То, о чем мечтала Мария при царе, произошло гораздо позже, когда к власти пришли большевики. Пытаясь пробудить в Ленине совершенно не свойственные ему чувства сострадания, любомудрия и добросердечности, убеждая действовать «не по царскому шаблону» – хотя сама-то осталась жива именно из-за «царского шаблона», – она так и не поняла, зачем надо было убивать, а потом сжигать Фейгу Каплан. Несколько позже ей все объяснят, посадив сначала в «психушку», а потом – в печально известную Внутреннюю тюрьму НКВД.
Эта тюрьма, которую в быту называли «нутрянкой», заслуживает того, чтобы рассказать о ней чуть подробнее. Назвали ее так потому, что она была расположена во внутреннем дворе дома № 2 на Лубянской площади. Когда-то два первых этажа этого дома были гостиницей страхового общества «Россия», после революции надстроили еще четыре, а на крыше соорудили шесть прогулочных двориков. В тюрьме было 118 камер на 350 мест. Камеры были и одиночные, и общие – на 6–8 человек.
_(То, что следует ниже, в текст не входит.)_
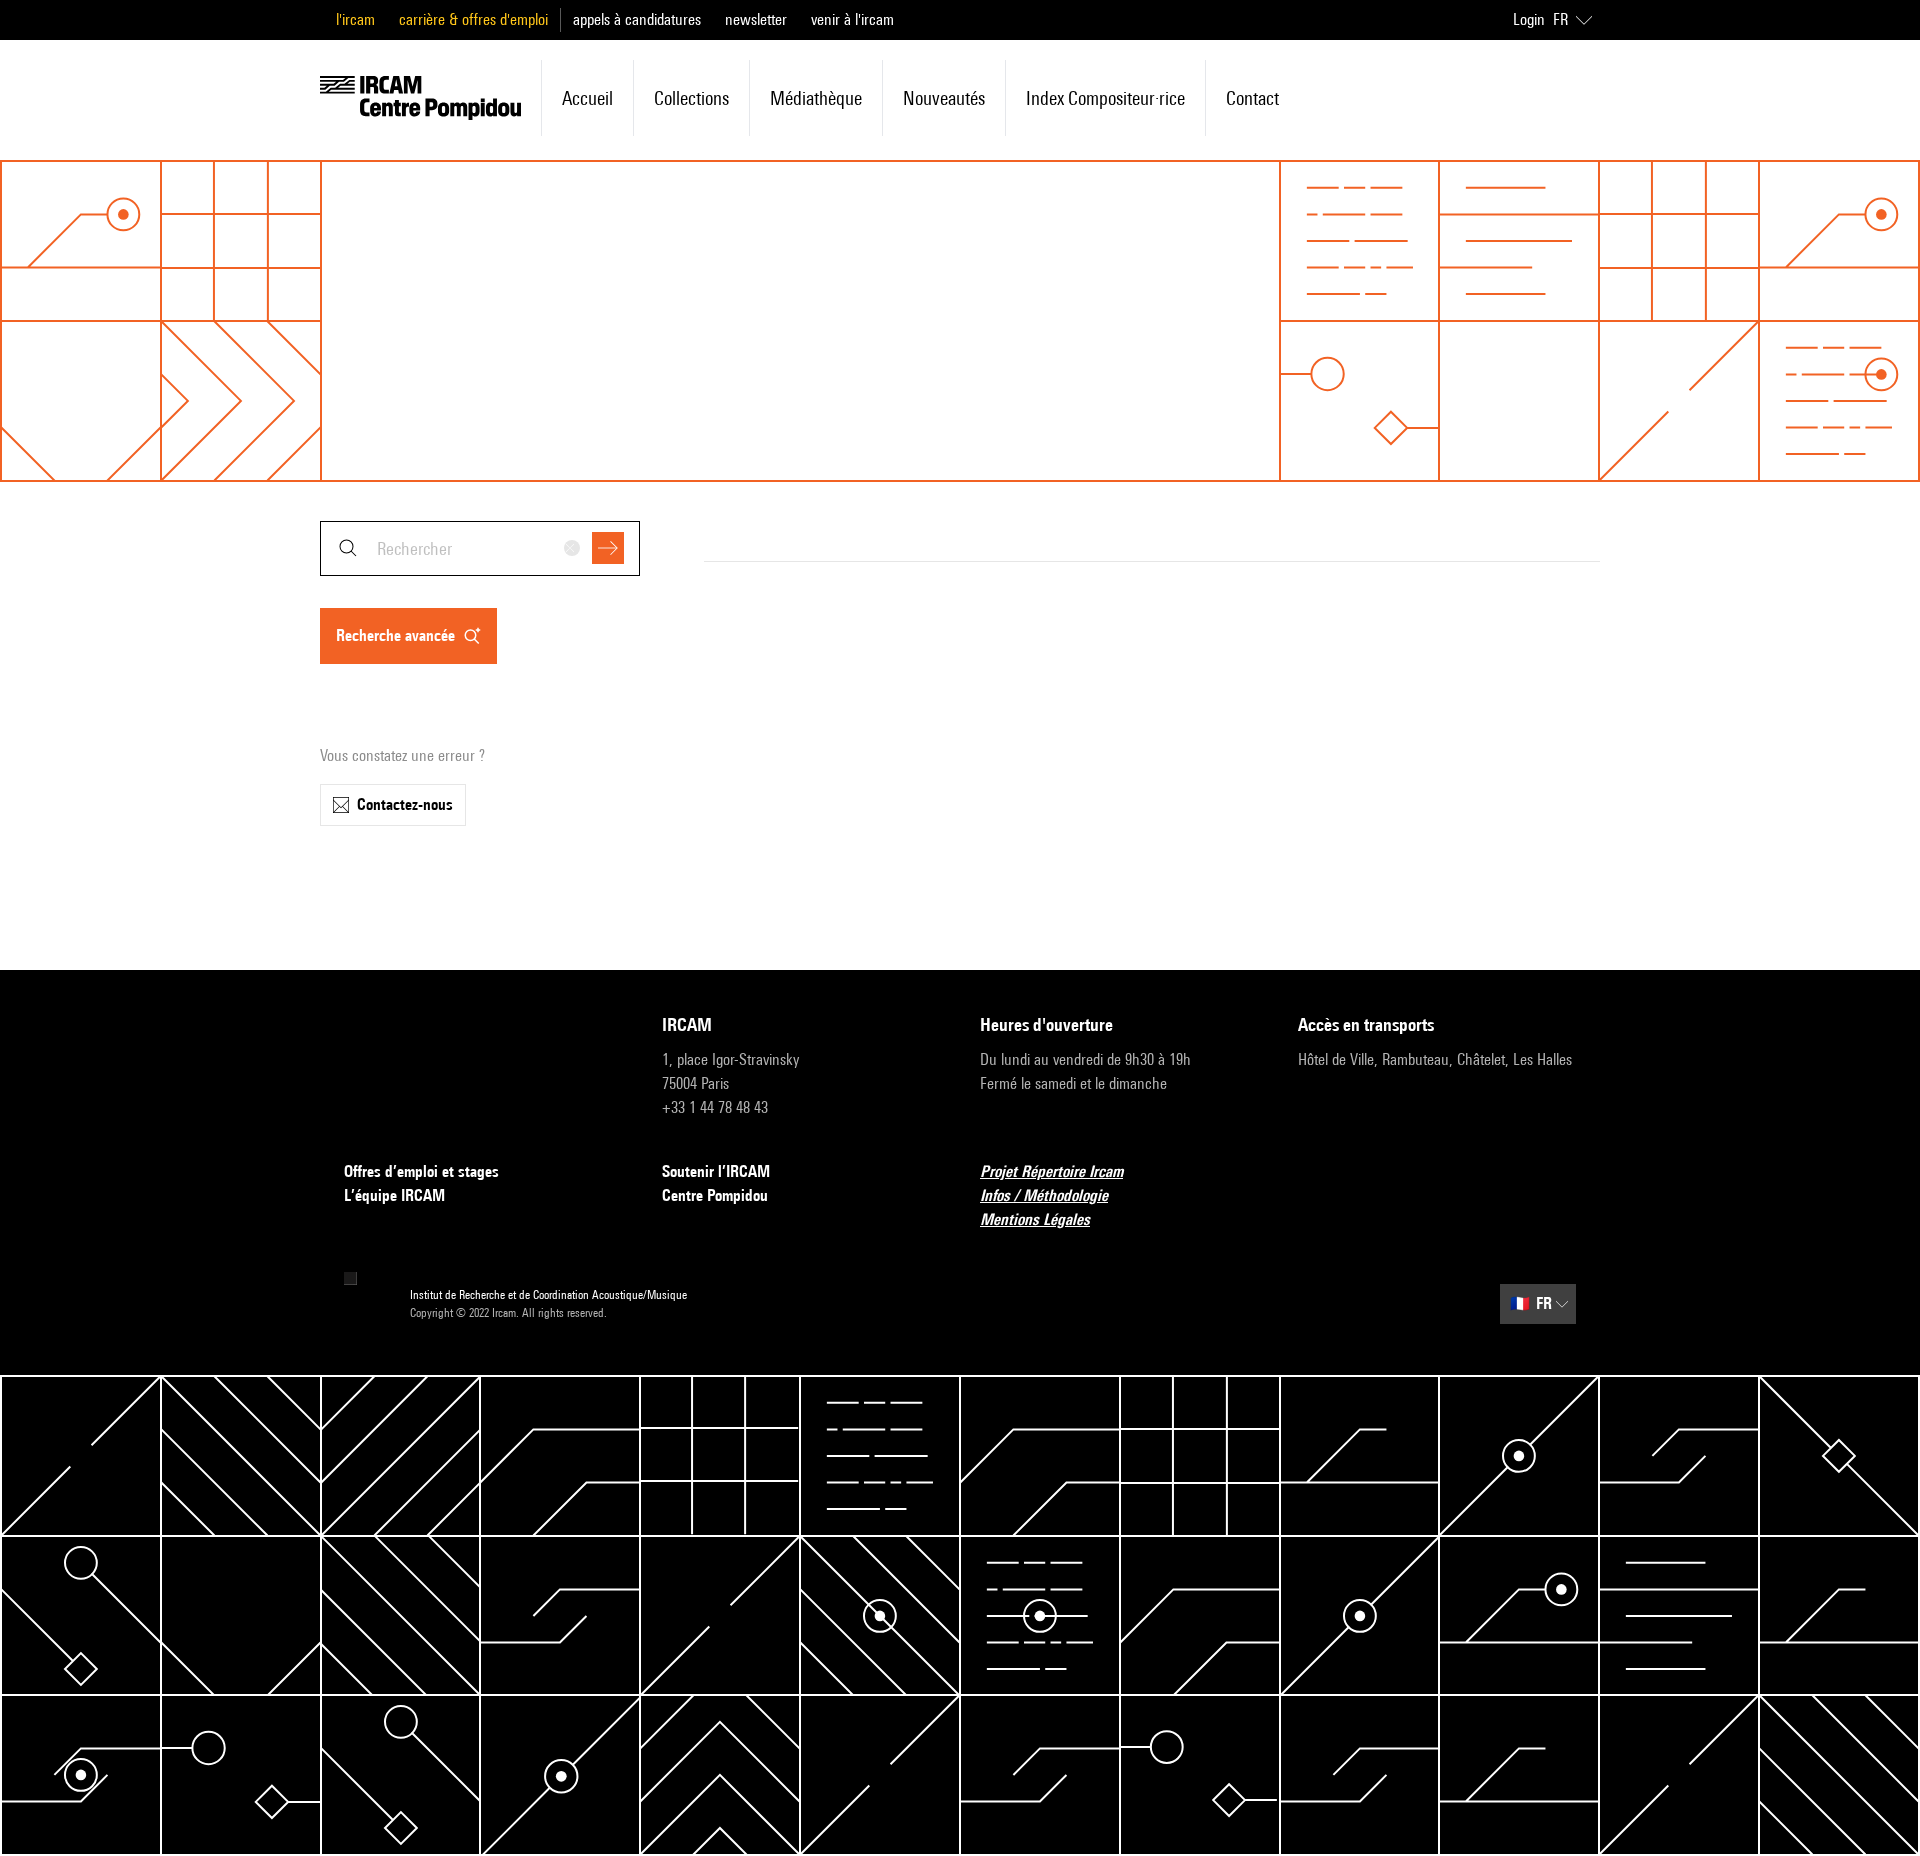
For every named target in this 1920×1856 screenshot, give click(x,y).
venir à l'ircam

В тюрьме была своя кухня, душевая, а вот комнаты свиданий не было.
Сохранилась инструкция Особого отдела ВЧК по управлению Внутренней (тогда ее называли секретной) тюрьмой.
«Внутренняя (секретная) тюрьма имеет своим назначением содержание под стражей наиболее важных контрреволюционеров и шпионов на то время, пока ведется по их делам следствие, или тогда, когда в силу известных причин необходимо арестованного совершенно отрезать от внешнего мира, скрыть его местопребывание, абсолютно лишить его возможности каким-либо путем сноситься с волей, бежать и т. п.».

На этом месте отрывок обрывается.